Copy everything in the listing below word for word, apart from any images.

--- --- ---

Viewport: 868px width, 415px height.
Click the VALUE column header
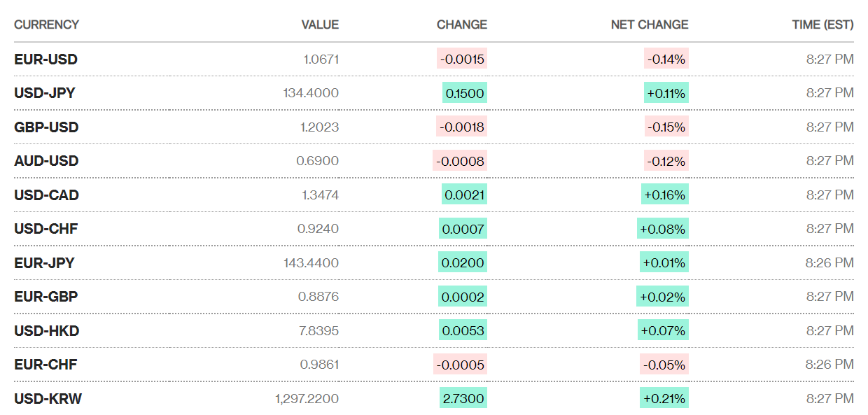point(320,24)
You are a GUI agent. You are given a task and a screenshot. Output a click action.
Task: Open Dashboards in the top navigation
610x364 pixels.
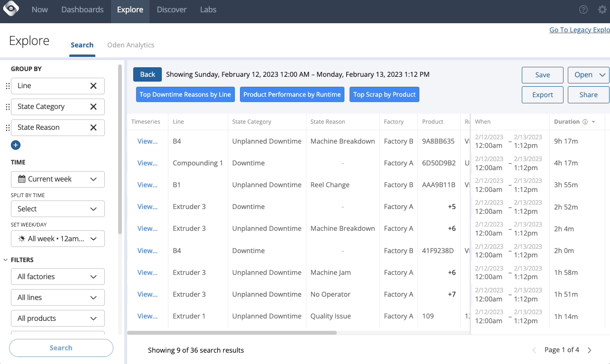(83, 10)
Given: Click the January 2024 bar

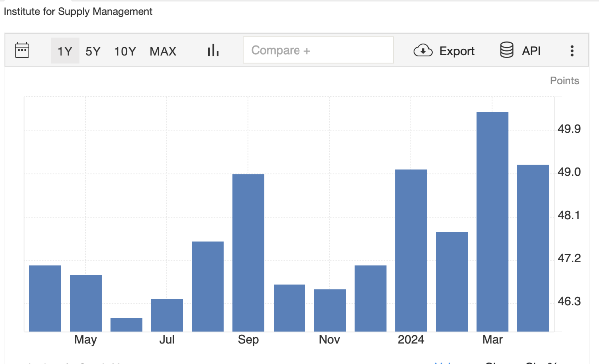Looking at the screenshot, I should (411, 250).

--- --- ---

Exercise solution:
Viewport: 868px width, 415px height.
Click the VALUE column header
point(320,24)
You are a GUI agent. You are given a task and a screenshot. Output a click action.
Task: Open Dashboards in the top navigation
610x364 pixels.
(83, 10)
Given: Click the January 2024 bar

Looking at the screenshot, I should (411, 250).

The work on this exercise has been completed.